Exercise requirements
Set down, unchanged, the line holding "Task: Click the note icon on the timeline" and all lines that follow it to the end of the material, leaving pictures out.

Given data
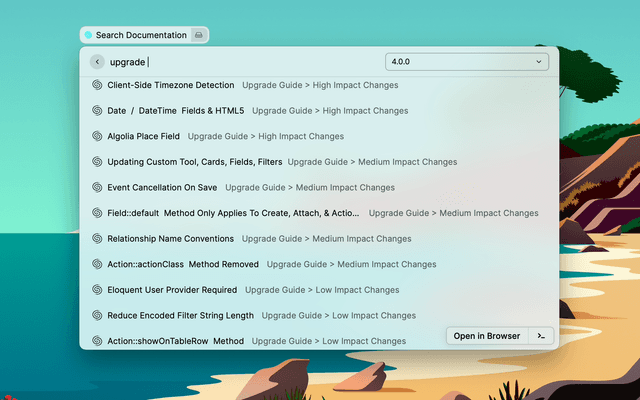640x400 pixels.
Task: Open the actions panel terminal icon button
Action: click(x=540, y=336)
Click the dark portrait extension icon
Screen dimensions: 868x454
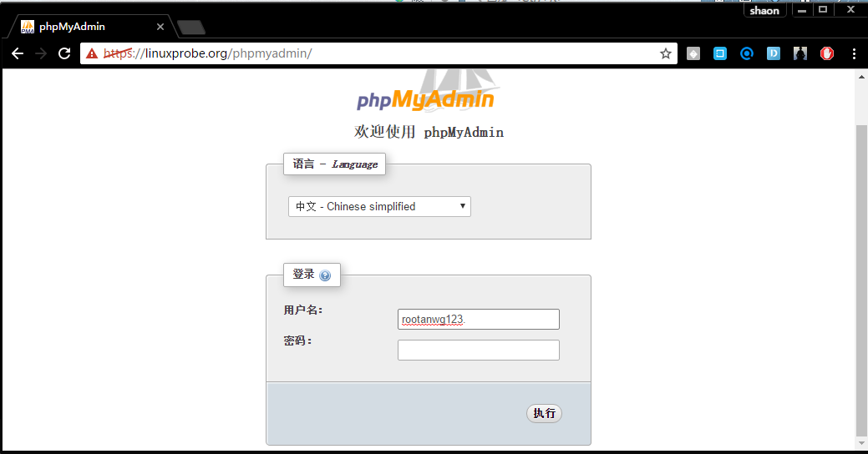[x=799, y=53]
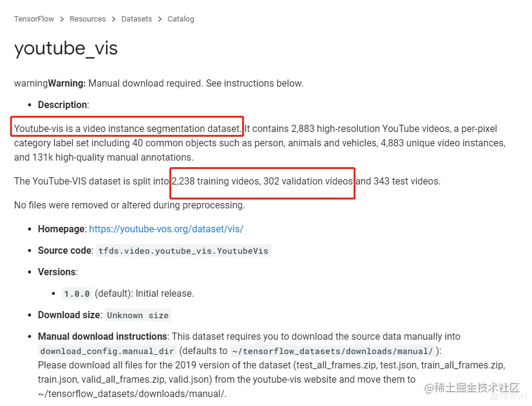
Task: Click the youtube_vis page title
Action: tap(66, 48)
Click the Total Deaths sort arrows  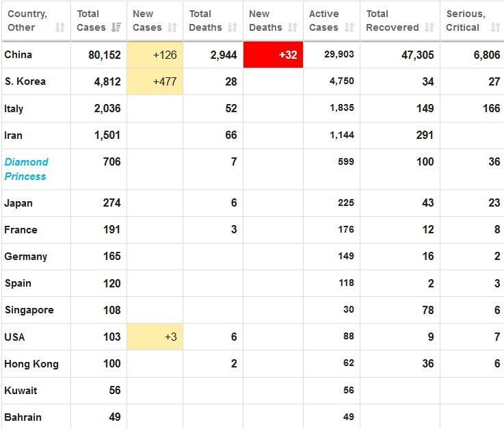(233, 27)
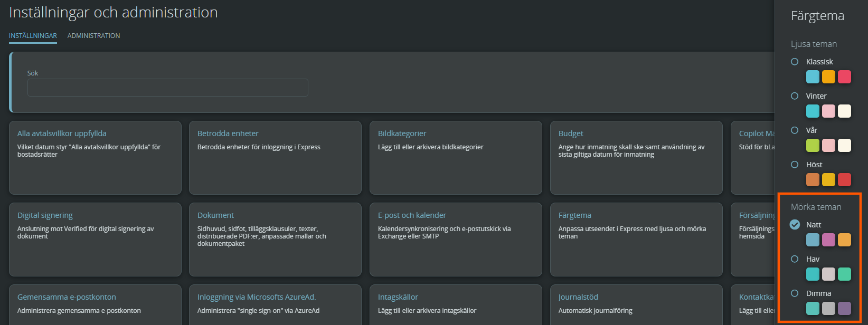
Task: Select the Klassisk light theme radio button
Action: point(795,62)
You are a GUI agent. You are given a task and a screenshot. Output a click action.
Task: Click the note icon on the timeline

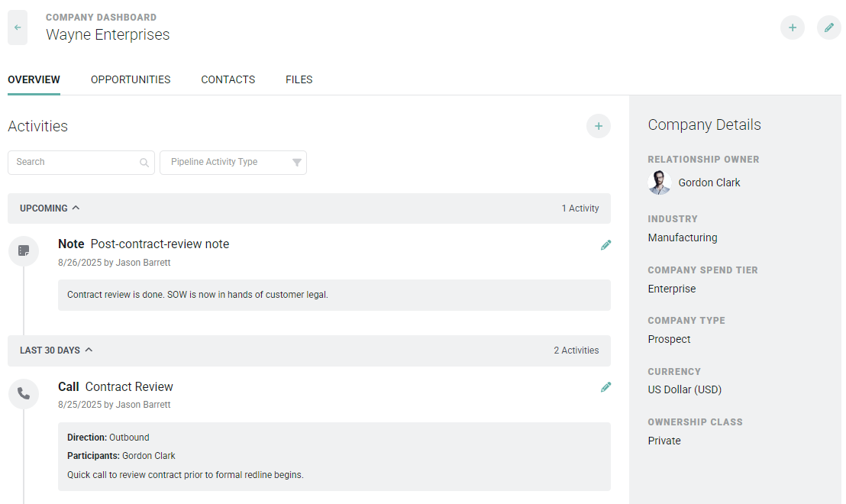click(x=24, y=250)
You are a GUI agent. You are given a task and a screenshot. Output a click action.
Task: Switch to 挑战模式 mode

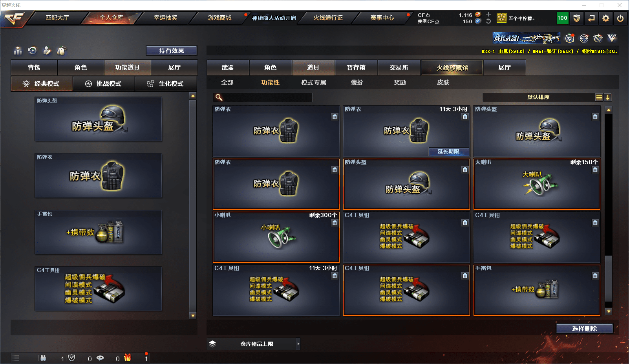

Answer for this exercise
Task: Click the note icon on the timeline

click(x=24, y=250)
You are a GUI agent. You are given a task and a screenshot. Output a click action.
Task: Switch to 挑战模式 mode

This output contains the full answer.